Pérez-Correa J R, Fernández-Fernández M
Departamento de Ingeniería Química y Bioprocesos, Pontificia Universidad Católica de Chile, Casilla 306, Santiago 22, Chile.
Bioprocess Biosyst Eng. 2006 Dec;29(5-6):399-407. doi: 10.1007/s00449-006-0089-5. Epub 2006 Nov 3.
Optimum operation and automatic control of large-scale solid substrate fermentation (SSF) bioreactors is difficult. Though advanced control algorithms can handle most challenges encountered properly, for real-time SSF processes such controllers are expensive and time consuming to design and tune. With these considerations, advanced control algorithm tests using realistic simulations appear more appropriate. We used a phenomenological process model of an SSF pilot bioreactor, coupled with a realistic noise model, to test linear model predictive controllers. We focused on the effect noise has on the performance of the control algorithms, and how to enhance performance using a combination of low-pass (Butterworth) and outlier shaving (Hampel) filters. In simulations undertaken directly with the phenomenological model it was relatively straightforward to achieve good control performance. Nevertheless, control degraded sharply when the output of the phenomenological model was contaminated with noise using our realistic noise model, even with proper signal filtering.

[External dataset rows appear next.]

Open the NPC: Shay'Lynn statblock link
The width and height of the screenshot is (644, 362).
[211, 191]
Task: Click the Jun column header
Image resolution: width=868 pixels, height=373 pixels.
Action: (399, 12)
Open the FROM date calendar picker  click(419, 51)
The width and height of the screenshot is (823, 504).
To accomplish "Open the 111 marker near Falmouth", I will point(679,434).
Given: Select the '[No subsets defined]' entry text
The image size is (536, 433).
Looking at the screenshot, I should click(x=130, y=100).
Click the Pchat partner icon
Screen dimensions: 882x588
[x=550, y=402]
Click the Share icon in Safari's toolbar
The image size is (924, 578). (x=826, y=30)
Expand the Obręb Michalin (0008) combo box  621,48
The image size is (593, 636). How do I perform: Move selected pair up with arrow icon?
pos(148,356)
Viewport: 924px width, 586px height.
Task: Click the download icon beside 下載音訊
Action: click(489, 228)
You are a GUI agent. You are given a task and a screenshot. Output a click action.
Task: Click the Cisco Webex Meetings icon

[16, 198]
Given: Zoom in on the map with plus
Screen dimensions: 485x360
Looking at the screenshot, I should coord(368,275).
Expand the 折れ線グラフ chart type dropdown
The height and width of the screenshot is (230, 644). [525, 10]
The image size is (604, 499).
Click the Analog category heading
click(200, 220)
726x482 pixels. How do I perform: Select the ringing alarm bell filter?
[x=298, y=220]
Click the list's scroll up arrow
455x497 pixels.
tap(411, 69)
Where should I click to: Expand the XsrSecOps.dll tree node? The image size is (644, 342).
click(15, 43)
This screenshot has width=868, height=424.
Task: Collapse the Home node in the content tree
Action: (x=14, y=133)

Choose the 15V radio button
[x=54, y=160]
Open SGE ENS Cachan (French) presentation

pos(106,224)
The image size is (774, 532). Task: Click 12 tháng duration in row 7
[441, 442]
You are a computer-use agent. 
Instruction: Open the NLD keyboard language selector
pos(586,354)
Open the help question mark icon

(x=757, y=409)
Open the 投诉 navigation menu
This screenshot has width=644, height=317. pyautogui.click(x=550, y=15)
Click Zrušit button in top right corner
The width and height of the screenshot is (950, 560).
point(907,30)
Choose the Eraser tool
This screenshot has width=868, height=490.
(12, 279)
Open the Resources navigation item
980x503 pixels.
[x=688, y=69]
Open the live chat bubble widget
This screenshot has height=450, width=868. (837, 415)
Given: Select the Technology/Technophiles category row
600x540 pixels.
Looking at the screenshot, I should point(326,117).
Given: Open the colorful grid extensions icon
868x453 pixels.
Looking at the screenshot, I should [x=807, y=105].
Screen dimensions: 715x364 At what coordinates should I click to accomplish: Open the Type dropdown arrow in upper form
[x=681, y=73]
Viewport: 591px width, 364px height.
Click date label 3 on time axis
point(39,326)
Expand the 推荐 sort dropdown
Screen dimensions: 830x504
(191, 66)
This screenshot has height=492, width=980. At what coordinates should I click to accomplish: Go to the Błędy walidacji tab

大型固体基质发酵(SSF)生物反应器的优化操作和自动控制颇具难度。尽管先进的控制算法能够妥善应对大多数遇到的挑战,但对于实时SSF过程而言,此类控制器的设计和调试成本高昂且耗时。鉴于这些因素,利用逼真的模拟进行先进控制算法测试似乎更为合适。我们使用了一个SSF中试生物反应器的现象学过程模型,并结合一个逼真的噪声模型,来测试线性模型预测控制器。我们重点研究了噪声对控制算法性能的影响,以及如何通过结合低通(巴特沃斯)滤波器和异常值剔除(汉佩尔)滤波器来提高性能。在直接使用现象学模型进行的模拟中,实现良好的控制性能相对较为简单。然而,当使用我们的逼真噪声模型使现象学模型的输出受到噪声污染时,即使进行了适当的信号滤波,控制性能也会急剧下降。